__Requirements__: Render every nonblank line of the entries below as a Markdown table with the columns Row and Line, numbering the rows in order.

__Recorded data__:
= = = = =
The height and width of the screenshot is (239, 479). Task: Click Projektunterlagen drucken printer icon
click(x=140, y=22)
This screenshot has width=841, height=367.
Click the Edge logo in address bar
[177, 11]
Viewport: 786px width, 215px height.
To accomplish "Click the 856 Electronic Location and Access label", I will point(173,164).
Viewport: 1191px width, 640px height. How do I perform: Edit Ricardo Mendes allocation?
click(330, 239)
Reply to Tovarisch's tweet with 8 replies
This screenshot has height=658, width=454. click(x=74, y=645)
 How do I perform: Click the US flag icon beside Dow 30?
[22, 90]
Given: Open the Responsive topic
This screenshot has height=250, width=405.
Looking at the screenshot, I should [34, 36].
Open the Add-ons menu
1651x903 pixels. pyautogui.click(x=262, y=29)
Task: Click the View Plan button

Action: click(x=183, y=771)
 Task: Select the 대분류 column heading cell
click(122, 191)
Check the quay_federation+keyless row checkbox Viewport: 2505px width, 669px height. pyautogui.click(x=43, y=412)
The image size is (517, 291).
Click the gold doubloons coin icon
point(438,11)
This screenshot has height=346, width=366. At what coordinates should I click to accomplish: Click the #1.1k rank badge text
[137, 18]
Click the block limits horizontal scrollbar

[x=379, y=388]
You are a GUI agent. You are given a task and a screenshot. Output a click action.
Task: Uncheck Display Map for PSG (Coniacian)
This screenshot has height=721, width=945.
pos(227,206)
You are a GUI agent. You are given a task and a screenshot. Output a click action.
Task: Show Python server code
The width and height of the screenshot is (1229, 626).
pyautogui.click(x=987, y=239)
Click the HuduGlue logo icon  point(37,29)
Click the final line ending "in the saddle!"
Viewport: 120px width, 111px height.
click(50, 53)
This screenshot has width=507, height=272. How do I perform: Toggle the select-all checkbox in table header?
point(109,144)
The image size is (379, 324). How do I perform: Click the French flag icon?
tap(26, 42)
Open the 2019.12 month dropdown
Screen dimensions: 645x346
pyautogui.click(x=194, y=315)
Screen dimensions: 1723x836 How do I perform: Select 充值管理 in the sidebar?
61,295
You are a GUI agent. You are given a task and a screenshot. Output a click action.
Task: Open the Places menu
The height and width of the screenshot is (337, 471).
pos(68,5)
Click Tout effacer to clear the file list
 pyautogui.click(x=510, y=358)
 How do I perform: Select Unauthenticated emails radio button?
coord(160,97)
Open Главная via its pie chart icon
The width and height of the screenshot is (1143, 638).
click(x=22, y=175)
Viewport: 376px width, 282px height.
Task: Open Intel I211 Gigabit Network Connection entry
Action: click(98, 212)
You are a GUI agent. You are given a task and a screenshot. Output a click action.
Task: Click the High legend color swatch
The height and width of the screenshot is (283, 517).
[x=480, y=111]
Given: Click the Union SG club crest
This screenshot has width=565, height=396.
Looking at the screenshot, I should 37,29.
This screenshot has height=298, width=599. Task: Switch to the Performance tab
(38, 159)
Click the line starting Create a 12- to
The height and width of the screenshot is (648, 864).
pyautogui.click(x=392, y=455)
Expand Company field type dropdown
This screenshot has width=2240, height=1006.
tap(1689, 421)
= = = = =
__The output__:
| Row | Line |
|---|---|
| 1 | The height and width of the screenshot is (239, 479). Task: Click Projektunterlagen drucken printer icon |
| 2 | click(x=140, y=22) |
| 3 | This screenshot has width=841, height=367. |
| 4 | Click the Edge logo in address bar |
| 5 | [177, 11] |
| 6 | Viewport: 786px width, 215px height. |
| 7 | To accomplish "Click the 856 Electronic Location and Access label", I will point(173,164). |
| 8 | Viewport: 1191px width, 640px height. How do I perform: Edit Ricardo Mendes allocation? |
| 9 | click(330, 239) |
| 10 | Reply to Tovarisch's tweet with 8 replies |
| 11 | This screenshot has height=658, width=454. click(x=74, y=645) |
| 12 |  How do I perform: Click the US flag icon beside Dow 30? |
| 13 | [22, 90] |
| 14 | Given: Open the Responsive topic |
| 15 | This screenshot has height=250, width=405. |
| 16 | Looking at the screenshot, I should [34, 36]. |
| 17 | Open the Add-ons menu |
| 18 | 1651x903 pixels. pyautogui.click(x=262, y=29) |
| 19 | Task: Click the View Plan button |
| 20 | Action: click(x=183, y=771) |
| 21 |  Task: Select the 대분류 column heading cell |
| 22 | click(122, 191) |
| 23 | Check the quay_federation+keyless row checkbox Viewport: 2505px width, 669px height. pyautogui.click(x=43, y=412) |
| 24 | The image size is (517, 291). |
| 25 | Click the gold doubloons coin icon |
| 26 | point(438,11) |
| 27 | This screenshot has height=346, width=366. At what coordinates should I click to accomplish: Click the #1.1k rank badge text |
| 28 | [137, 18] |
| 29 | Click the block limits horizontal scrollbar |
| 30 | [x=379, y=388] |
| 31 | You are a GUI agent. You are given a task and a screenshot. Output a click action. |
| 32 | Task: Uncheck Display Map for PSG (Coniacian) |
| 33 | This screenshot has height=721, width=945. |
| 34 | pos(227,206) |
| 35 | You are a GUI agent. You are given a task and a screenshot. Output a click action. |
| 36 | Task: Show Python server code |
| 37 | The width and height of the screenshot is (1229, 626). |
| 38 | pyautogui.click(x=987, y=239) |
| 39 | Click the HuduGlue logo icon  point(37,29) |
| 40 | Click the final line ending "in the saddle!" |
| 41 | Viewport: 120px width, 111px height. |
| 42 | click(50, 53) |
| 43 | This screenshot has width=507, height=272. How do I perform: Toggle the select-all checkbox in table header? |
| 44 | point(109,144) |
| 45 | The image size is (379, 324). How do I perform: Click the French flag icon? |
| 46 | tap(26, 42) |
| 47 | Open the 2019.12 month dropdown |
| 48 | Screen dimensions: 645x346 |
| 49 | pyautogui.click(x=194, y=315) |
| 50 | Screen dimensions: 1723x836 How do I perform: Select 充值管理 in the sidebar? |
| 51 | 61,295 |
| 52 | You are a GUI agent. You are given a task and a screenshot. Output a click action. |
| 53 | Task: Open the Places menu |
| 54 | The height and width of the screenshot is (337, 471). |
| 55 | pos(68,5) |
| 56 | Click Tout effacer to clear the file list |
| 57 |  pyautogui.click(x=510, y=358) |
| 58 |  How do I perform: Select Unauthenticated emails radio button? |
| 59 | coord(160,97) |
| 60 | Open Главная via its pie chart icon |
| 61 | The width and height of the screenshot is (1143, 638). |
| 62 | click(x=22, y=175) |
| 63 | Viewport: 376px width, 282px height. |
| 64 | Task: Open Intel I211 Gigabit Network Connection entry |
| 65 | Action: click(98, 212) |
| 66 | You are a GUI agent. You are given a task and a screenshot. Output a click action. |
| 67 | Task: Click the High legend color swatch |
| 68 | The height and width of the screenshot is (283, 517). |
| 69 | [x=480, y=111] |
| 70 | Given: Click the Union SG club crest |
| 71 | This screenshot has width=565, height=396. |
| 72 | Looking at the screenshot, I should 37,29. |
| 73 | This screenshot has height=298, width=599. Task: Switch to the Performance tab |
| 74 | (38, 159) |
| 75 | Click the line starting Create a 12- to |
| 76 | The height and width of the screenshot is (648, 864). |
| 77 | pyautogui.click(x=392, y=455) |
| 78 | Expand Company field type dropdown |
| 79 | This screenshot has width=2240, height=1006. |
| 80 | tap(1689, 421) |